=== What is being asked ===
Start with the line that holds "Viewport: 1600px width, 759px". Please copy it and each remaining line below exactly, leaving pictures out.
**********
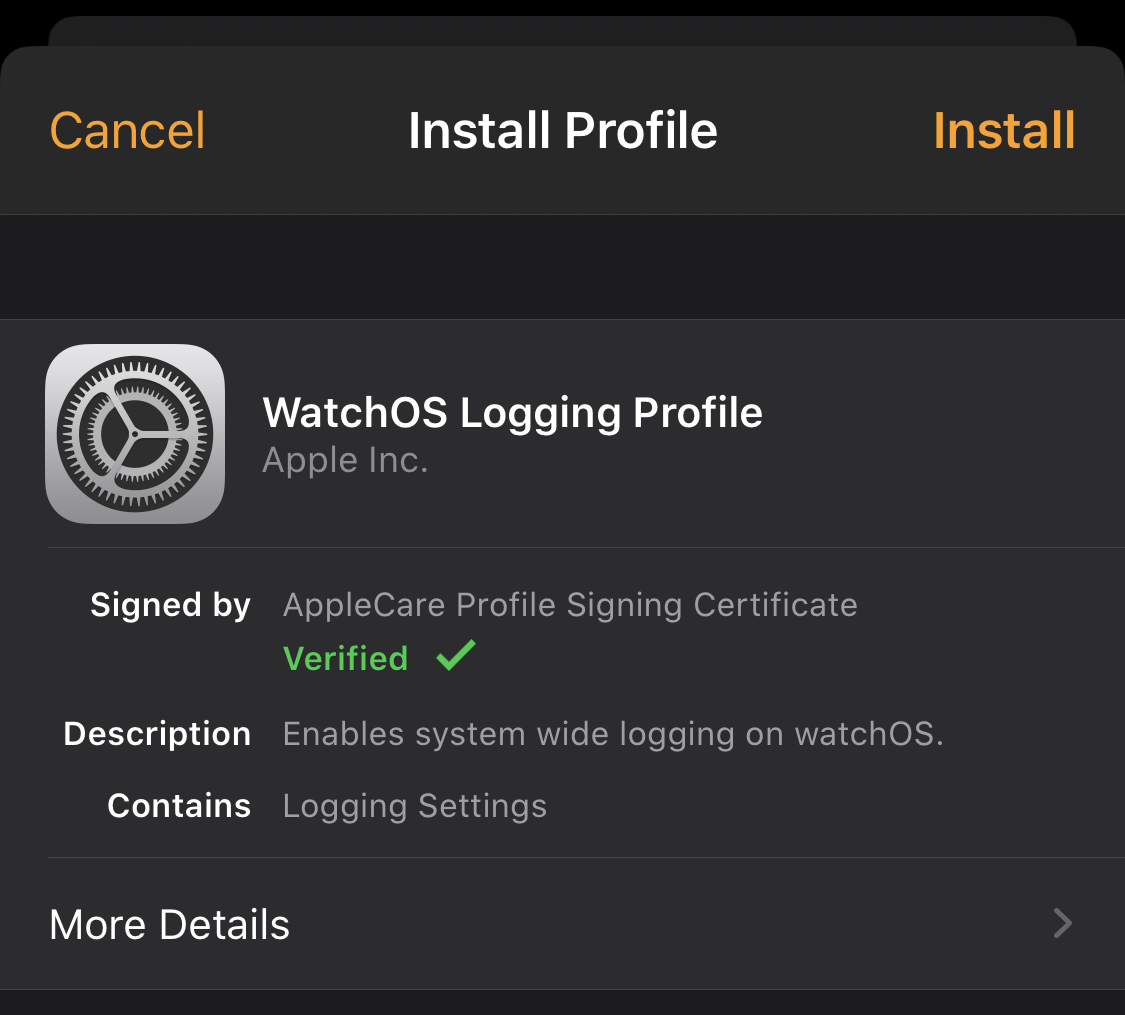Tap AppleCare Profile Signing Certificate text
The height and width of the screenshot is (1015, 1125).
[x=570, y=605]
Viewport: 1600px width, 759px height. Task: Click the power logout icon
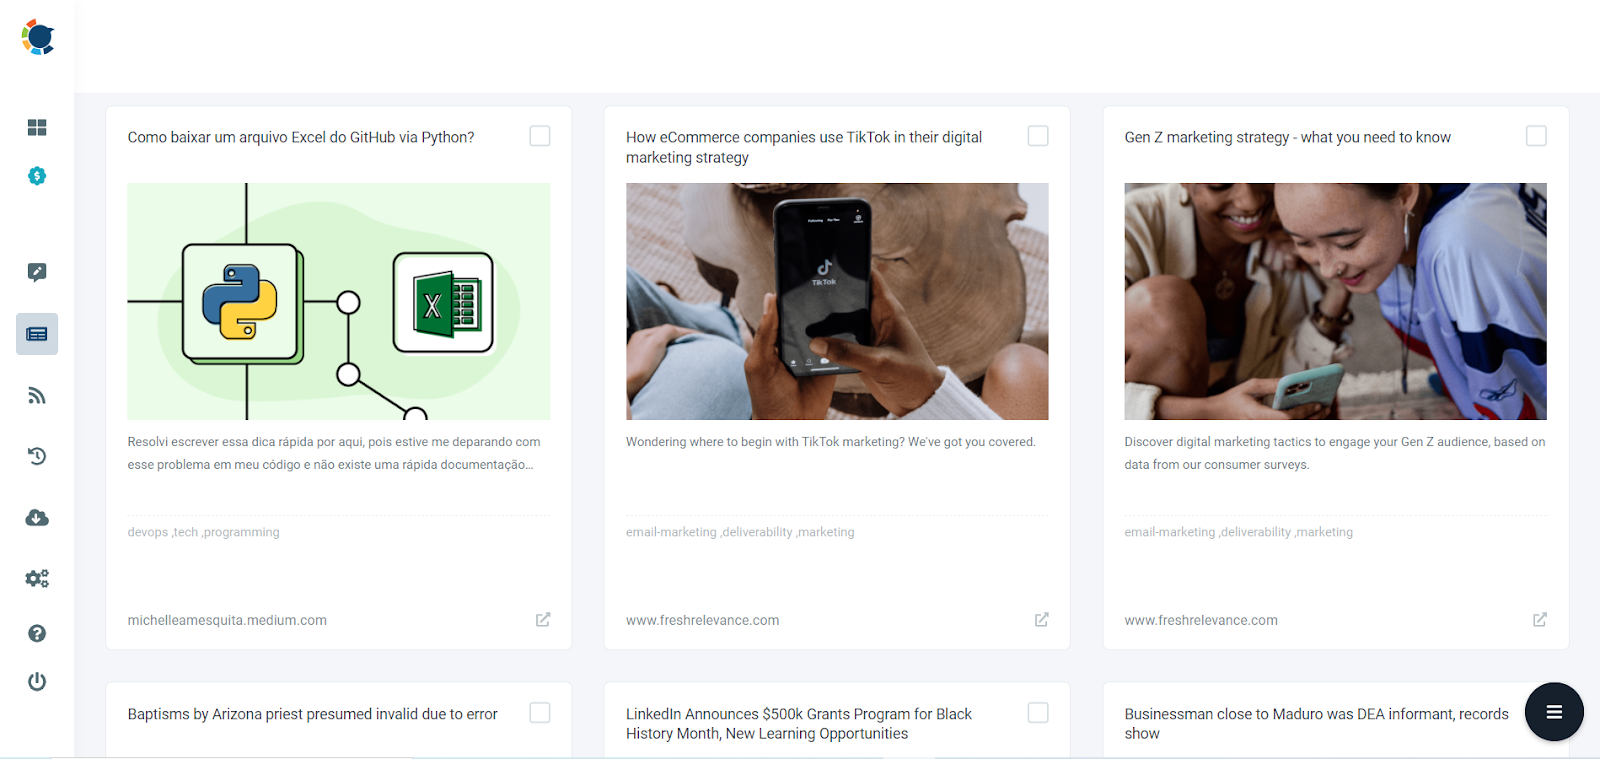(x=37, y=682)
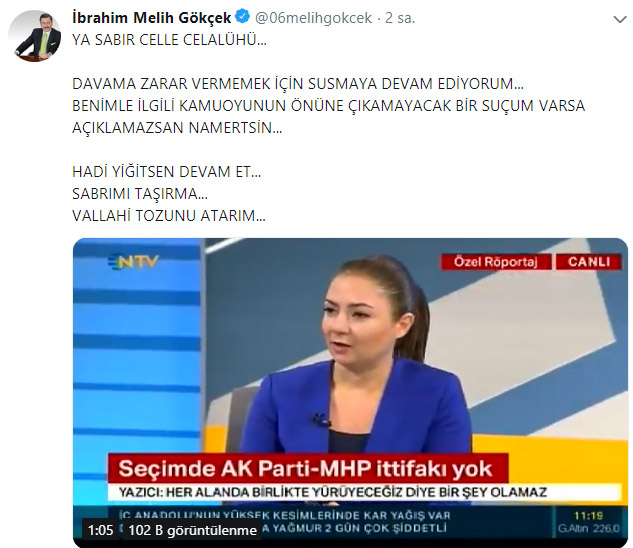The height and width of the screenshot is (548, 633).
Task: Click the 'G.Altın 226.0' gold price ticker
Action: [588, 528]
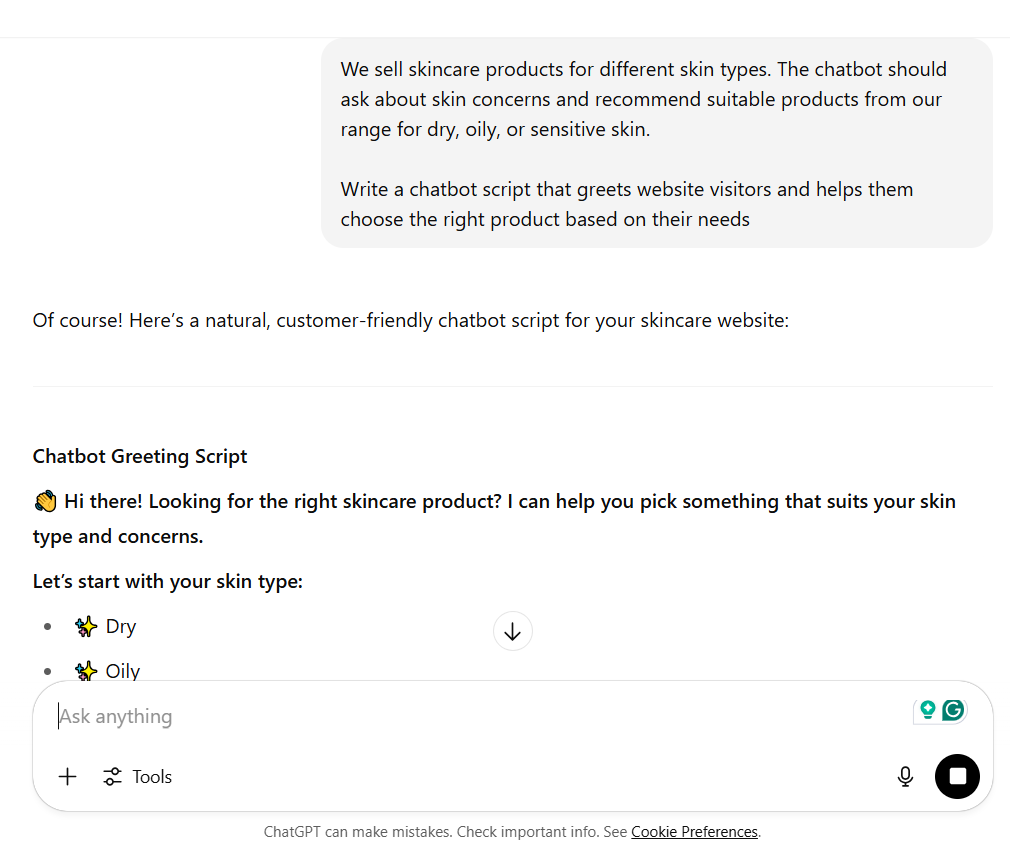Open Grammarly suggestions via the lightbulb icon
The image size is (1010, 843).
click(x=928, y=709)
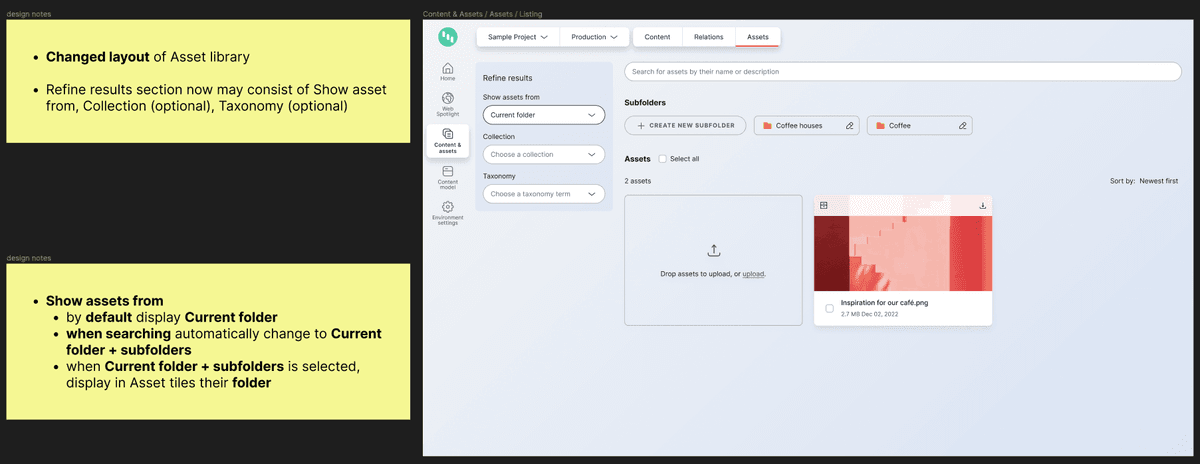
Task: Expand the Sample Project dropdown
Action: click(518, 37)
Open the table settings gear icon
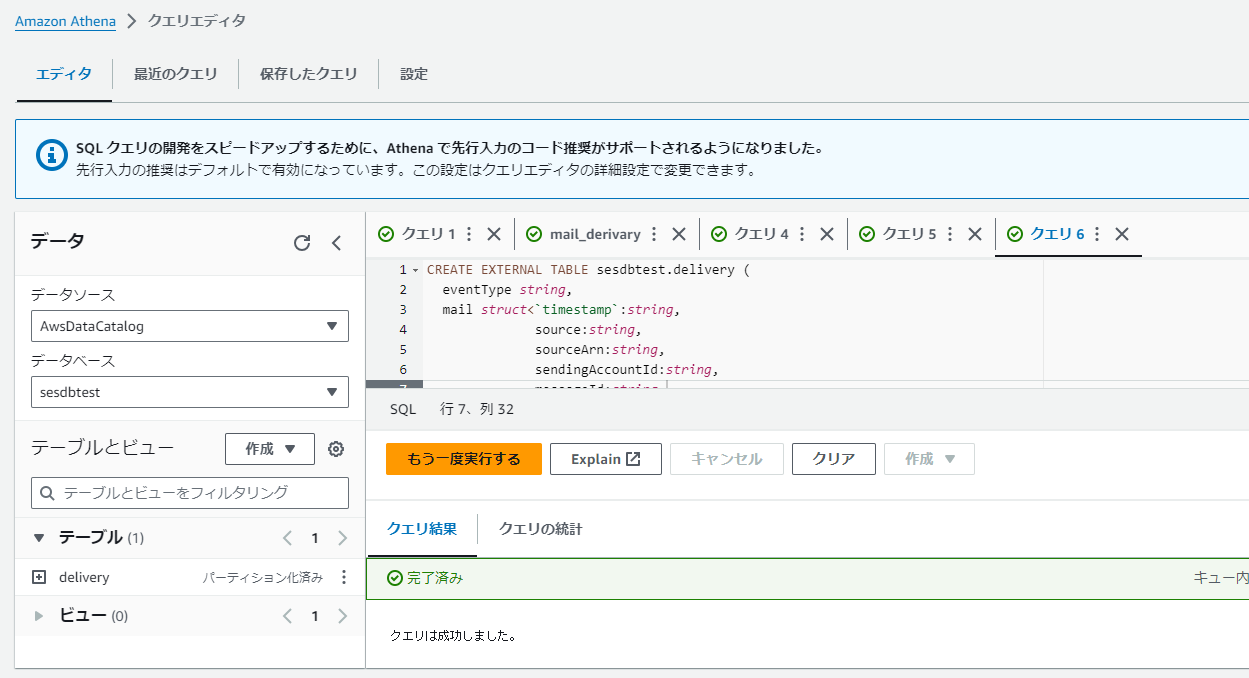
**********
=== Answer to the exercise ===
Viewport: 1600px width, 759px height. Task: Click the power logout icon
(x=37, y=682)
The height and width of the screenshot is (548, 633).
Task: Click the 'G.Altın 226.0' gold price ticker
Action: [588, 528]
Open Grammarly suggestions via the lightbulb icon
The image size is (1010, 843).
click(x=928, y=709)
Task: Expand the Sample Project dropdown
Action: click(518, 37)
Open the table settings gear icon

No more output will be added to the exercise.